Satish Gujral’s social relevance increased when his brother Inder Kumar Gujral became India’s Prime Minister in 1998. My interview with Satish Gujral had coincided with his brother becoming the Prime Minister of the country. Though he became doubly influential in the art scene with the growing political clout of the family, he remained grounded as before, working in his studio during the day and going out for parties in the evening. His art opened up further as he started experimenting with enduring mediums such as marble and granite. He did not go for fully developed three dimensional forms; instead he transported his paintings and drawings on to the durable mediums thereby giving them the appearance of a relief. He also went back to his drawing practice quite vehemently and surprisingly his drawings from the seventies and the same from the nineties looked the same. It showed his consistency but at the same time some kind of frozenness. Satish Gujral was turning more into a decorative artist than an original innovator in art by the new millennium.
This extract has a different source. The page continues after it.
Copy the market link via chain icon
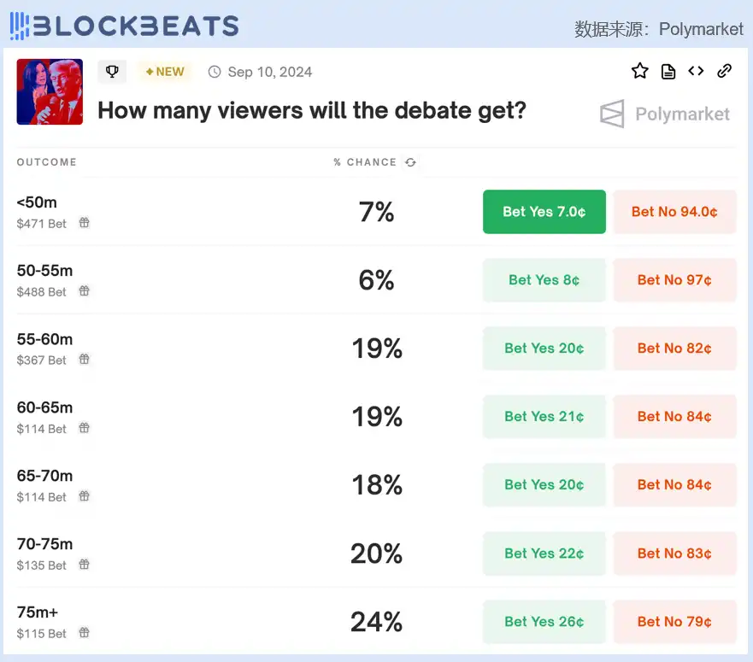 coord(724,71)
(Painting by Satish Gujral)

The new art market and the new crop of artists who could aspire for global platforms left artists like Satish Gujral far behind. The interval between his shows increased and there was a time when he almost went absent from the art scene in early 2000s. A couple of shows here and there did not attract much appreciation though he had consistent collectors. His health must have been failing him also by that time. He has been out of action for some time. The repetition of motifs and the relative decorativeness were proving to be less competitive in the newly emerged art market. While his contemporaries were making moolah in the auction circuit, Satish Gujral was kept in waiting. Now with Satish Gujral’s departure, the art market and the auction circuit could take a fresh look at his works and make certain reassessments regarding the value. Satish Gujral was a tortured artist in the beginning and slowly overcame the pains and when he crossed the threshold his art became celebratory in all aspects. May be pure celebration in art is detrimental and it could either fall into decorativeness or into shallow metaphysics. Gujral did not go to the metaphysical way; he was too real to be spiritual and I do not think he ever used such jargon to explain his works. He remained an artist who found pleasure in the making, irrespective of its decorativeness. Was that a problem? Only the time will tell.